**PASSAGE SHOWN:**

When Vortex was born, the most promising modeling framework was the Weather Research and Forecasting model: our good friend WRF. For almost 15 years, every simulation run in the Vortex system has used WRF and we have become experts on it. Meanwhile, we have kept our eyes open for interesting competitors to WRF and we are currently getting to know a promising candidate: MPAS.
MPAS stands for Model for Prediction Across Scales and it is a “collaborative project for developing atmosphere, ocean and other earth-system simulation components for use in climate, regional climate and weather studies”1. The atmospheric dynamics and physics are essentially borrowed from WRF but the most basic and far-reaching difference between WRF and MPAS is the structure of the grid.
In WRF, space is divided into rectangular lat-lon cells with specific grid spacing and the refinement for higher resolutions is possible thanks to nested domains. There are several disadvantages in this setup and further research led MPAS developers to decide that the best structure was an unstructured grid: a Spherical Centroidal Voronoi Tesselation. This is a mathematical partition of a sphere that can have any given number of regions and adapt to varying densities over the globe, which effectively means one can control the area of the cells and make smooth variations from high-resolution to low-resolution areas (see picture above).

(Records from a dataset)
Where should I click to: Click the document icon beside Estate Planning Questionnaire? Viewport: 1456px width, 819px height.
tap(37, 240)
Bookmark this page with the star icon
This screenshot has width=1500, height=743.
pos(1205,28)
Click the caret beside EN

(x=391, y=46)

**TASK ITEM:** Continue the passage comparing the WRF and MPAS weather models, starting right after its last sentence. The records have no connection to the text about WRF and MPAS.

**TASK ANSWER:**
This new “un-structure” allows for good scaling on massively parallel computers, avoids problems at the poles and abrupt mesh transitions in nested domains, and increases accuracy and flexibility for variable resolution simulations. Regional simulations are able to smoothly transition from reanalysis resolution at the borders to the desired high-resolution of the central cells.
In the same way, WRF replaced MM5 not so long ago, maybe MPAS will replace WRF in the near future. MPAS is getting strong, and here at Vortex, we are working on making it stronger.